范側妃心頭一跳,與丫鬟對視一眼,很是狐疑。
若是平時,她絕對不會去,但這次不同,王府里一看就是出了大事,她得去瞧瞧。
范側妃整理了一下衣襟,跟著春杏往外走。
穿過長廊,來到許靖姿的院門前。
門口站著兩個陌生護衛,見范側妃來,目光上下打量,那眼神毫不掩飾。
范側妃柳眉倒豎,呵斥道:“看什么看?滾開!”
護衛沒有動,只是讓開了路。
范側妃冷哼一聲,提裙跨入院中。
院內一片漆黑,沒有點燈。
只有正屋的門虛掩著,透出一點微弱的光。
范側妃推門而入。
屋內昏暗,只有角落里燃著一支燭,火苗微弱,幾乎照不亮什么。
許靖姿端坐在主位的椅子上。
她穿著一身華麗的翟衣,那是王妃品級的禮服,深青色的底料上繡著金線翟紋,在昏暗中依舊流光溢彩。
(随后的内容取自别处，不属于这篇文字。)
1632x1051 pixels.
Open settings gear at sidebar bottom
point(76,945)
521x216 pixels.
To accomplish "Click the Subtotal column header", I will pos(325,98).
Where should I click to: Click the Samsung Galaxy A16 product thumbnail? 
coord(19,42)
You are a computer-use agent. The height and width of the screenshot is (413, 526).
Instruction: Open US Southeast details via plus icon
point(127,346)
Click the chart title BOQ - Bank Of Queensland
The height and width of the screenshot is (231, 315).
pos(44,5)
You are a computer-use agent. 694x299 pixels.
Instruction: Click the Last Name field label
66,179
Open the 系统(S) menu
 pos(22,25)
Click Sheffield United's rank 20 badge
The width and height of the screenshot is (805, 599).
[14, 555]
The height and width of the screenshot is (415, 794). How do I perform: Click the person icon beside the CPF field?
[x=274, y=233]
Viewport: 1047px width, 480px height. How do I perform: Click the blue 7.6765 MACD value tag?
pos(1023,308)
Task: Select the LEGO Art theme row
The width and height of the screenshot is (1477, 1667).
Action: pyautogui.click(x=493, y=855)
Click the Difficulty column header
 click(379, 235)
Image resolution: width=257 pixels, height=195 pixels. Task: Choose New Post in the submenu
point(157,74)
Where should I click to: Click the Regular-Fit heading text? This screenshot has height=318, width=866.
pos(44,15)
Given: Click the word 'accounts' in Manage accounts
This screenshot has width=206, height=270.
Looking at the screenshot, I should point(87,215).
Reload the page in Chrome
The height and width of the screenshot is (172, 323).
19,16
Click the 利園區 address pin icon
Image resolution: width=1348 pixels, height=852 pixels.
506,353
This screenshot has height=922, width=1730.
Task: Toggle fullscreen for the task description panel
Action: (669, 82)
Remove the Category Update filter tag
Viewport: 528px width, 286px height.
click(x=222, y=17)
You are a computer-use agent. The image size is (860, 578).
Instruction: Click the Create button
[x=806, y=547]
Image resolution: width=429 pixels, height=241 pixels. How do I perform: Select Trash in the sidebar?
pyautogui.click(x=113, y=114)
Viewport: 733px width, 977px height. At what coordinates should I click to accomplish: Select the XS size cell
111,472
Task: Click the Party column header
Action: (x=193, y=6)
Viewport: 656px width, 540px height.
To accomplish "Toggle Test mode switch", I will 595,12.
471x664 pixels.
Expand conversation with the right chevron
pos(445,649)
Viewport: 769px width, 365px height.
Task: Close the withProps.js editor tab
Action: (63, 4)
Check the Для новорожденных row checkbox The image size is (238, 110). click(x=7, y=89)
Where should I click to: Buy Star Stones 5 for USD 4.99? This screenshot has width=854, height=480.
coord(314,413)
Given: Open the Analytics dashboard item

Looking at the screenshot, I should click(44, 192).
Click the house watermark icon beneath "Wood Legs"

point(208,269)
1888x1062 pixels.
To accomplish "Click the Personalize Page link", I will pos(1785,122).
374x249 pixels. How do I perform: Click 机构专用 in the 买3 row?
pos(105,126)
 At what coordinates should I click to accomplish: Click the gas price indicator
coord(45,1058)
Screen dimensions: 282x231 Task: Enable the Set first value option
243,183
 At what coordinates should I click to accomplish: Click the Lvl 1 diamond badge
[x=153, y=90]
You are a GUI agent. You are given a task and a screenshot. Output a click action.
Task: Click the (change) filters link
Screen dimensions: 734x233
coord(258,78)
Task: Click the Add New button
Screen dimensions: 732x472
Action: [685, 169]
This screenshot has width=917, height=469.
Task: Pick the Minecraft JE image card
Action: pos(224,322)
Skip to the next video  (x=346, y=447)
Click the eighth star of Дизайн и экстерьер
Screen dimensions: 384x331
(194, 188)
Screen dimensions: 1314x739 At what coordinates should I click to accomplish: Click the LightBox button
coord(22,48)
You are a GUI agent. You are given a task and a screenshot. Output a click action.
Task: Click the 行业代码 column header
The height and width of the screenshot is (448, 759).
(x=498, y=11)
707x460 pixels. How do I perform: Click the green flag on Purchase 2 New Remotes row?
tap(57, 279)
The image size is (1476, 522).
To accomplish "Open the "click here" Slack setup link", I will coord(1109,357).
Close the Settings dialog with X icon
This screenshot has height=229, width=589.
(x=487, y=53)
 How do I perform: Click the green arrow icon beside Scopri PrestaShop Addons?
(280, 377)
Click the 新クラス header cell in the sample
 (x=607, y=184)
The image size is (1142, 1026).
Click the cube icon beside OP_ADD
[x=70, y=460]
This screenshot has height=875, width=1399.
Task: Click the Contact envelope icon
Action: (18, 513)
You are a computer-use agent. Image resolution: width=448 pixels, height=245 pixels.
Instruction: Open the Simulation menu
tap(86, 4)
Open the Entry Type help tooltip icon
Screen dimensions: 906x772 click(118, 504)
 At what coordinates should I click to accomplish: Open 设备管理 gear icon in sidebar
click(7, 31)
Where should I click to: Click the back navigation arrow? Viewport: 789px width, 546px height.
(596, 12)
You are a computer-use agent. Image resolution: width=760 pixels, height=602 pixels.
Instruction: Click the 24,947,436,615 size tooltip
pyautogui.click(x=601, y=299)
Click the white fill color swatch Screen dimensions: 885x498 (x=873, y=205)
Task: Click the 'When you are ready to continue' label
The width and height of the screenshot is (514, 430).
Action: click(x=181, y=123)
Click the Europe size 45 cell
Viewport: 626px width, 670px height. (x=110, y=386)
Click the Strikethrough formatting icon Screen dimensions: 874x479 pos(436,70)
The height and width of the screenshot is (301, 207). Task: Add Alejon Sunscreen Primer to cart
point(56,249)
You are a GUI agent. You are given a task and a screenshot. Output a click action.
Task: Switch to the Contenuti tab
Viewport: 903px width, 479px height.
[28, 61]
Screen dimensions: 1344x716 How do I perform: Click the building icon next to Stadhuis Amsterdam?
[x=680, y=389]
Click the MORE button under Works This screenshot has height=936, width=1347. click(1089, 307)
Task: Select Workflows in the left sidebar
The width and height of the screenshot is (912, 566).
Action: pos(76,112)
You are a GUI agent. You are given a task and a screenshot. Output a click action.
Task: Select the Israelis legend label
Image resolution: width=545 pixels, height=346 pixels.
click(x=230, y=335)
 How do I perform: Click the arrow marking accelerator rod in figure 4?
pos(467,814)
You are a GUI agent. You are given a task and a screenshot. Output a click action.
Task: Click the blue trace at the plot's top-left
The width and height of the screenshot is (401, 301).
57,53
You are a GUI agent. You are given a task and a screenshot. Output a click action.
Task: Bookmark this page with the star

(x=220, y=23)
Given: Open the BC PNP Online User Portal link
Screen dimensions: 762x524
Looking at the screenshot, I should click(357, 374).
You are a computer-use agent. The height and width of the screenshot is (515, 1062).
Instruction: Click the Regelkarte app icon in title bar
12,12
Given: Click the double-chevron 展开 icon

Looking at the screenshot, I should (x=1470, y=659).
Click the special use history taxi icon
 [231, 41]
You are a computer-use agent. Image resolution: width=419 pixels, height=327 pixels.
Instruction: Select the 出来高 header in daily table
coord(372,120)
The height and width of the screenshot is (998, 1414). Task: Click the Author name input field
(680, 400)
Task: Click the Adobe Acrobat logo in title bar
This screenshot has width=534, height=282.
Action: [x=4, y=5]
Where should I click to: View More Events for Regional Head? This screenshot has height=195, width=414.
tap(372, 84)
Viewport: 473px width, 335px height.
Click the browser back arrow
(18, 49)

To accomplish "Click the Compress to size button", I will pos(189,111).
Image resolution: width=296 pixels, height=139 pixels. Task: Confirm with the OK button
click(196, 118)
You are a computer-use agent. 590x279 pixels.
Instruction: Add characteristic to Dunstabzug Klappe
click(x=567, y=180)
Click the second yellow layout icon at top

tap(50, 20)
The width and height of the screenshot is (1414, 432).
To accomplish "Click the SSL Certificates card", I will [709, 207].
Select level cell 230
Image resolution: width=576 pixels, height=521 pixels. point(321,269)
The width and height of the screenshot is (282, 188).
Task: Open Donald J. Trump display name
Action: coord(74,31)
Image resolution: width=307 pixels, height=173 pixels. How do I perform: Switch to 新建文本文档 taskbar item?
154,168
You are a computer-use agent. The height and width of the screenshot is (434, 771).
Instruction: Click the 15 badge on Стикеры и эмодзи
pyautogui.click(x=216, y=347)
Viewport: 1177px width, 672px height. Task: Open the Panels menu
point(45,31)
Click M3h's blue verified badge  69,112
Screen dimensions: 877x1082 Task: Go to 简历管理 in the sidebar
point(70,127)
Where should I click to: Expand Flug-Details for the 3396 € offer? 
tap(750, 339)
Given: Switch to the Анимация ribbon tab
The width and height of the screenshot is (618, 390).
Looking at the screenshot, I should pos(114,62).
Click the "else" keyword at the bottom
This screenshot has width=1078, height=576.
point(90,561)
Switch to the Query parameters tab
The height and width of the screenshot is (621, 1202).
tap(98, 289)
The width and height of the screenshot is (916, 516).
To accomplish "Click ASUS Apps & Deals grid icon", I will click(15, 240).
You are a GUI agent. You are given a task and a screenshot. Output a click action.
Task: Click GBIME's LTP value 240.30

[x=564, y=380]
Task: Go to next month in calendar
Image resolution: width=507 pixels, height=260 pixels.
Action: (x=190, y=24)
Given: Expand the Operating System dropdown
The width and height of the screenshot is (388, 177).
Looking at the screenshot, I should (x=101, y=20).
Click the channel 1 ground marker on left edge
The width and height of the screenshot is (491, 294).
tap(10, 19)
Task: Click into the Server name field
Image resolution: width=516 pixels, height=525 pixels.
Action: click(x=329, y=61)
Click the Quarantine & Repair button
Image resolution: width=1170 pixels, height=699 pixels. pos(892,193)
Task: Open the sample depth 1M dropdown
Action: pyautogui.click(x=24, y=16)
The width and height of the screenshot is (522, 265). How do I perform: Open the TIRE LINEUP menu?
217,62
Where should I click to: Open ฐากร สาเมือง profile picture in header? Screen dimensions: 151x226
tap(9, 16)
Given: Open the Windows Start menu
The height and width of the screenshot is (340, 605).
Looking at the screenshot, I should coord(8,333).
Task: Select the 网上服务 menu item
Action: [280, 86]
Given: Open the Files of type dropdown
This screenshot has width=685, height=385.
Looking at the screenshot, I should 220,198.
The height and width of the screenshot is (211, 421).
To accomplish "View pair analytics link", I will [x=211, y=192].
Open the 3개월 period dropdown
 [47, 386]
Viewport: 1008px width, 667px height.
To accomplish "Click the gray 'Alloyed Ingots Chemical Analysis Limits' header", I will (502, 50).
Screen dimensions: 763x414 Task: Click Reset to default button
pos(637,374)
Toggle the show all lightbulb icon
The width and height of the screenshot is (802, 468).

發髻高挽,戴著赤金點翠的鳳釵,襯得那張臉愈發白皙,卻又透著幾分說不出的冷艷。
燭光落在她臉上,明明滅滅,恍若鬼魅。
范側妃嚇了一跳,腳步頓在門口。
“王妃,你怎么不點燈?”
許靖姿沒有動,只是靜靜看著她。
春杏走進來,默默點燃了幾盞燈。
燭火亮起,屋內漸漸清晰。
許靖姿那身翟衣就更為耀眼。
范側妃擰眉,眼底閃過一絲嫉恨。
難不成,是把她叫過來,專程欣賞衣服來了?
許靖姿看著她的神情,忽然輕輕笑了。